KONO-FM
- Helotes, Texas; United States;
- Broadcast area: San Antonio, Texas
- Frequency: 101.1 MHz (HD Radio)
- Branding: KONO 101-1

Programming
- Language: English
- Format: Classic hits
- Subchannels: HD2: Business news/talk (KONO simulcast); HD3: Hot adult contemporary (KSMG simulcast);

Ownership
- Owner: Cox Media Group; (CMG NY/Texas Radio, LLC);
- Sister stations: KCYY; KISS-FM; KKYX; KONO; KSMG; KTKX;

History
- First air date: February 18, 1971
- Former call signs: KNAF (1971–1981); KFAN (1981–1990);

Technical information
- Licensing authority: FCC
- Facility ID: 50030
- Class: C1
- ERP: 96,000 watts
- HAAT: 302 meters (991 ft)
- Transmitter coordinates: 29°31′26″N 98°43′26″W﻿ / ﻿29.524°N 98.724°W
- Repeater: 105.3 KSMG-HD3 (Seguin)

Links
- Public license information: Public file; LMS;
- Webcast: Listen live
- Website: kono1011.com

= KONO-FM =

KONO-FM (101.1 MHz) is a commercial radio station licensed to Helotes, Texas, and it serves Greater San Antonio. It is owned by Cox Media Group and airs a classic hits radio format. Its studios are located in Northwest San Antonio near the South Texas Medical Center complex, and the transmitter site is located in far-north Bexar County, Texas, at the intersection of Farm to Market Road 1560 and Galm Road, near the Government Canyon State Natural Area.

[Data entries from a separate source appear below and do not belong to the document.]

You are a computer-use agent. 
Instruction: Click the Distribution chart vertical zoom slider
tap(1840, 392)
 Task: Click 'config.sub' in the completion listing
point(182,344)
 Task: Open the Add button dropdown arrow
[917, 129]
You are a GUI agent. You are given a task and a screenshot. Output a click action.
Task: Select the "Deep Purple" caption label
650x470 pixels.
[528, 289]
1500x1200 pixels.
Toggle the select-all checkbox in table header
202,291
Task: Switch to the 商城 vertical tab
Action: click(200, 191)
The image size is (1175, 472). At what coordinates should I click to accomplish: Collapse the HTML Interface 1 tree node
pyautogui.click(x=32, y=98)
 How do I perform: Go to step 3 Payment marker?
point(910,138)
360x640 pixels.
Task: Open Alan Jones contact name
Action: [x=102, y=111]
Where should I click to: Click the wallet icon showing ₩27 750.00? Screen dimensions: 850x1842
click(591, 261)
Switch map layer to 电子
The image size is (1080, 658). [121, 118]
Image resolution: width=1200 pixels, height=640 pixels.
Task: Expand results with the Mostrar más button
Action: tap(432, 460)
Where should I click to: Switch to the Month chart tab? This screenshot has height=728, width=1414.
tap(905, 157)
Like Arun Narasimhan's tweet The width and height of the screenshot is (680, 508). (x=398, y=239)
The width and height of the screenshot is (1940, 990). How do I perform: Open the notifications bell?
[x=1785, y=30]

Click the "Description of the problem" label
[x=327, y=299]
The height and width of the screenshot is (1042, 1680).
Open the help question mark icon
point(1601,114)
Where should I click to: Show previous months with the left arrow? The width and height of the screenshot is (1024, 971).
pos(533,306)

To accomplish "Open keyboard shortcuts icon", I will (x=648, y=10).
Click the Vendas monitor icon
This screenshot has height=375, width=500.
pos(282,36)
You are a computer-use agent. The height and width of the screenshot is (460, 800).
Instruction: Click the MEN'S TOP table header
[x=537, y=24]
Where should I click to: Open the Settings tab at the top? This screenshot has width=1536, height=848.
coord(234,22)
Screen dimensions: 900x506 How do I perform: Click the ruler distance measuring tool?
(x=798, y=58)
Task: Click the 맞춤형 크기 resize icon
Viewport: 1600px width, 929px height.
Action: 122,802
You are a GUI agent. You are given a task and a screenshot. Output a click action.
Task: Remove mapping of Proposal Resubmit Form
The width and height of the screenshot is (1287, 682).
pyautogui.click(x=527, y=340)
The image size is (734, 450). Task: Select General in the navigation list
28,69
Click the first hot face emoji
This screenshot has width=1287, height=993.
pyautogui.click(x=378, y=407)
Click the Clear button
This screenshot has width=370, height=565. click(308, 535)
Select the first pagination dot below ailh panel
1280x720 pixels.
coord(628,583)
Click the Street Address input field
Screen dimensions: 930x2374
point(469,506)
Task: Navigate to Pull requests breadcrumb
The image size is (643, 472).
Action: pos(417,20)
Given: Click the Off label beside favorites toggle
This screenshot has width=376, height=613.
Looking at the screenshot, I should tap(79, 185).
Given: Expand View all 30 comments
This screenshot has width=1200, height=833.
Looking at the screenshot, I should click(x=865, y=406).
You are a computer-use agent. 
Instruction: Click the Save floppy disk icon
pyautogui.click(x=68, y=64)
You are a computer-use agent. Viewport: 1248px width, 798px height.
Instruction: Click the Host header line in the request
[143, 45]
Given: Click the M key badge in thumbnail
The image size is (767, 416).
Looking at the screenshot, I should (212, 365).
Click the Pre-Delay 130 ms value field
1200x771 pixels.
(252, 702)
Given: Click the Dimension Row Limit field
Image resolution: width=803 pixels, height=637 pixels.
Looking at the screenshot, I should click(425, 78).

KONO-FM features a playlist of hit songs from co-owned KONO (AM)'s long history of Top 40 music from the 1970s and 1980s. Using the slogan "San Antonio's Greatest Hits", KONO-FM's core artists include The Eagles, The Bee Gees, Michael Jackson, Lionel Richie, Hall and Oates and others with a few songs from the 1960s and the 1990s. During the holiday season, the station goes back to the 1950s through the 1990s for several holiday classics.

==History==
KONO-FM first signed on the air on February 18, 1971, as KNAF-FM, the sister station to KNAF (AM) in Fredericksburg, Texas. At first it simulcast the country music format on the AM station, but by the mid-1970s it had a separately programmed beautiful music format. It later took the call letters KFAN, as an adult album alternative station. The station then moved to the San Antonio media market as KONO-FM, simulcasting KONO from May 1990 until KONO changed its format to sports radio in January 2014. During that time, KBKK (107.9 FM) in Johnson City started broadcasting KFAN's previous Adult Alternative format. About a year later it acquired the KFAN-FM call sign.